> THE PROBLEM
Below is some data. Retype exactly the lines starting at the one with "Task: Delete the phone field row" and ending at the one with "Task: Click the Linked Products chain icon".
[INFORMATION SUPPLIED Boundary: Start]
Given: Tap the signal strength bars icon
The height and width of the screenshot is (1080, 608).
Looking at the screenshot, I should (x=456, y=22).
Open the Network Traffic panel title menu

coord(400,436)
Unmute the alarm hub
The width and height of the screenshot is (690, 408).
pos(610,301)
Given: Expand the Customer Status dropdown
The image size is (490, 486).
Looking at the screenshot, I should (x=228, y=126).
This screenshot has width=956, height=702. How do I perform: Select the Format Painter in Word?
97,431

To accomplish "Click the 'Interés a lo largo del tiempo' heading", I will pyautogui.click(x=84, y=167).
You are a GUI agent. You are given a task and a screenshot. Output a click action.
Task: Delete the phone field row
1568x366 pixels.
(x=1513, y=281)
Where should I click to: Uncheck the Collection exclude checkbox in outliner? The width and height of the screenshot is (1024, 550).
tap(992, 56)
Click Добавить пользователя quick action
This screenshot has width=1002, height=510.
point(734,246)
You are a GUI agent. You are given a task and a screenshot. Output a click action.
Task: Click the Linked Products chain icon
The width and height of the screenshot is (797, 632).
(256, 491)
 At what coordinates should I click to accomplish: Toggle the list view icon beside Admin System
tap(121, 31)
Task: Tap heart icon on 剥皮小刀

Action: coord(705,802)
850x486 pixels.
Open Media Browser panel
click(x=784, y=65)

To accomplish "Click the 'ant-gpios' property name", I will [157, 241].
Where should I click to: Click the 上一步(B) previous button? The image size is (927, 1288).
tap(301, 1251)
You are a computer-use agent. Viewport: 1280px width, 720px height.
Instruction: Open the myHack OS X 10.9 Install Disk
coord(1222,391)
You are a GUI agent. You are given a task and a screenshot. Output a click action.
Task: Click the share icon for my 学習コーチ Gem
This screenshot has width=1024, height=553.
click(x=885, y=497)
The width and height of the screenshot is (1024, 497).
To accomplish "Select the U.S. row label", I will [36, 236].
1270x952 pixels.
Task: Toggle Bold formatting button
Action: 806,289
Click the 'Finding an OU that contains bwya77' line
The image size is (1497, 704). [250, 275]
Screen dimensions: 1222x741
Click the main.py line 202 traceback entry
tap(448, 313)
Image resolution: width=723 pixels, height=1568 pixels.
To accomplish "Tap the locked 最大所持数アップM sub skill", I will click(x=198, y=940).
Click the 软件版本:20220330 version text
[INFORMATION SUPPLIED Boundary: End]
> RESULT FOR THIS EXERCISE
Task: Delete the phone field row
1568x366 pixels.
(x=1513, y=281)
Where should I click to: Uncheck the Collection exclude checkbox in outliner? The width and height of the screenshot is (1024, 550).
tap(992, 56)
Click Добавить пользователя quick action
This screenshot has width=1002, height=510.
point(734,246)
You are a GUI agent. You are given a task and a screenshot. Output a click action.
Task: Click the Linked Products chain icon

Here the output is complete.